Thursday 12 February 2009

The ongoing saga of Prince Harry

So Prince Harry is now being sent on a diversity course. Well, its something I suppose. Given that he’s already been on a course when he joined the army, you have to wonder how effective this will be.
The real concern is that he needs a course in the first place. It is indicative of the privileged and segregated life he has led. His school did not have a lot of diversity, he has entered a profession where his colleagues are not exactly reflective of the country they serve and his social life of polo and Kensington nightclubs is not likely to bring him into contact with a highly diverse range of people.
Its not really his fault – his lifestyle and upbringing has meant that for him diversity has been something for other people and nothing to do with his lived experience. Courses can only teach a limited amount. No wonder he is now reported to have said to a black comedian "You don't sound like a black chap." He probably has hardly met someone from an ethnic minority background and his experience comes from the casual racism and ignorance of his social circle.
Segregation is not only a problem when we talk about the deprived ethnic minority communities in many of our urban centres.
Harry’s continued problems with these issues also raise the question of whether it is really appropriate for a family whose experiences are so far removed from the reality of Britain in twenty first century to continue to rule over it.

2 comments:

David T said...

"His school did not have a lot of diversity"

Come now!

Eton has always had a large number of Indian princes and the like.

Lewis Cooper said...

Firstly, I think it is stretching it quite a lot, David, to suggest that the presence of a few Indian princes represents any real diversity. I don’t think I need to elaborate on why this might be the case…

As was mentioned in a previous debate instigated by Sunder’s blog, ‘How do you solve a problem like Harry', Harry’s background seriously undermines his access to fair and equal life chances, including the fact that it is front-page news every time he has a ‘David Brent moment’.

His background of course represents injustices in the other direction, too. Aside from the obvious and indefensible privileges that his background offers, the punishment he is due to receive for his ‘Paki’ and ‘raghead’ comments seem to me to be unfairly lenient. Carol Thatcher lost her job for calling someone a ‘gollywog’; I am not sure that this is so much more racist, nor that her defence that it was meant as a joke is any weaker than Harry’s.
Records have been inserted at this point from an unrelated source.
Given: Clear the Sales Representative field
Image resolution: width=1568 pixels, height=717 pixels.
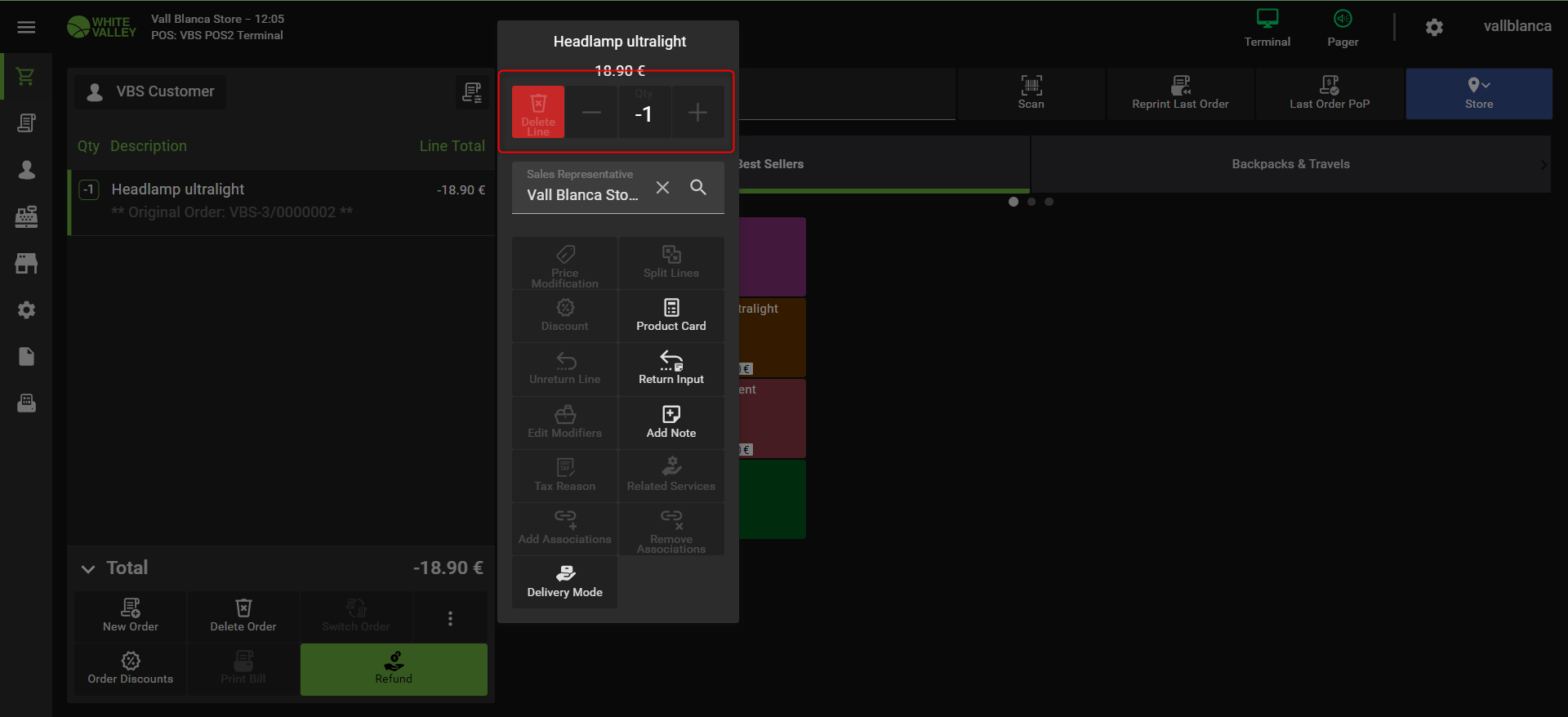Looking at the screenshot, I should [662, 188].
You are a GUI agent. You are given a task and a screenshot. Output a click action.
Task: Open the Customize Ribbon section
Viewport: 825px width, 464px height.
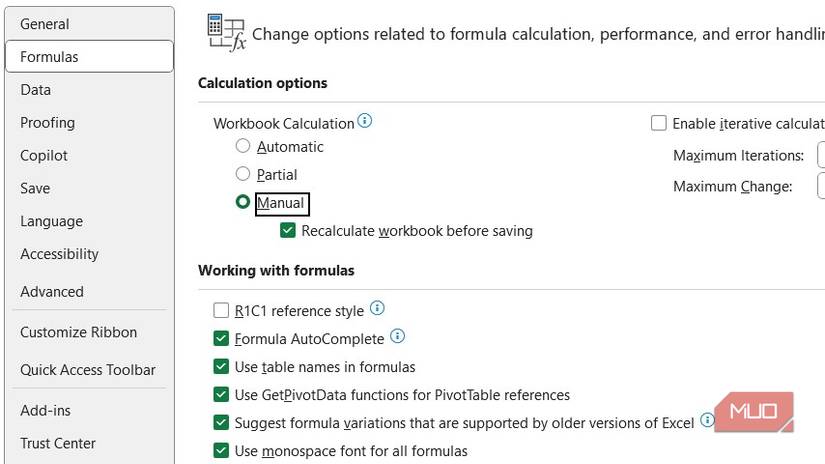point(78,332)
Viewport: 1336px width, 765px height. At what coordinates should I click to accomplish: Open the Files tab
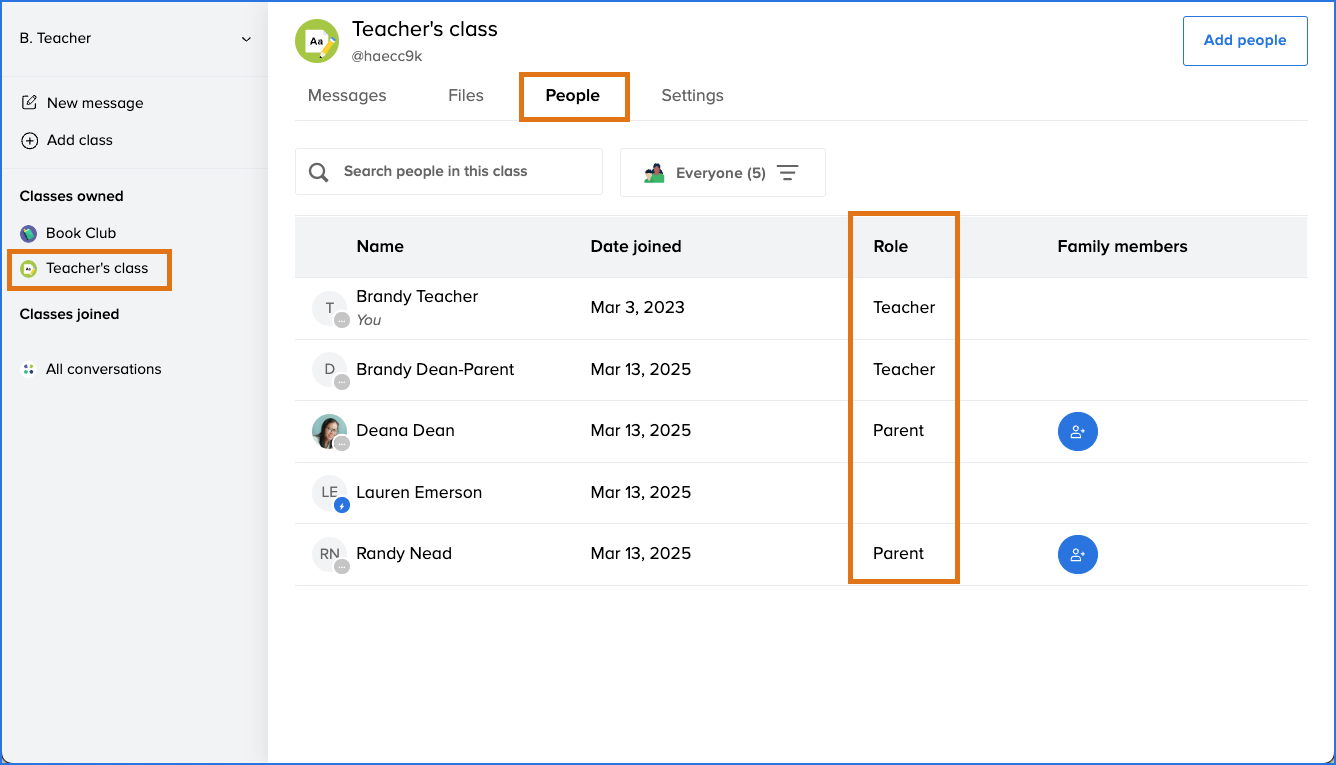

However, I very much agree with you, Nick, that the real issue highlighted in Harry’s series of 'gaffs' (or jokes?!) is the extent to which sectors of society can be so detached from any sense of (our, or my) reality. And aside from the existence of a royal family, public schools- and to a perhaps lesser extent private and religious schools also- generally serve to fragment and segregate our society, such that Harry has managed to live 25 years without realising that ‘black chaps’ do not all speak with the same voice.

As Stuart White has discussed in his recent exposition of republicanism on nextleft, abolition of the royal family can be seen as a fairly incidental cause within wider demands for a fairer society. While Harry is certainly chipping away at any creditability our royal family possess, he is more significantly reminding any of us who had forgotten of the enormous structural divisions that cut across our society. So I’m sorry to labour the argument for the abolition of private schools, but I do feel that for as long as we have ‘Etonians’, we will also have ‘ragheads’ and ‘gollywogs’.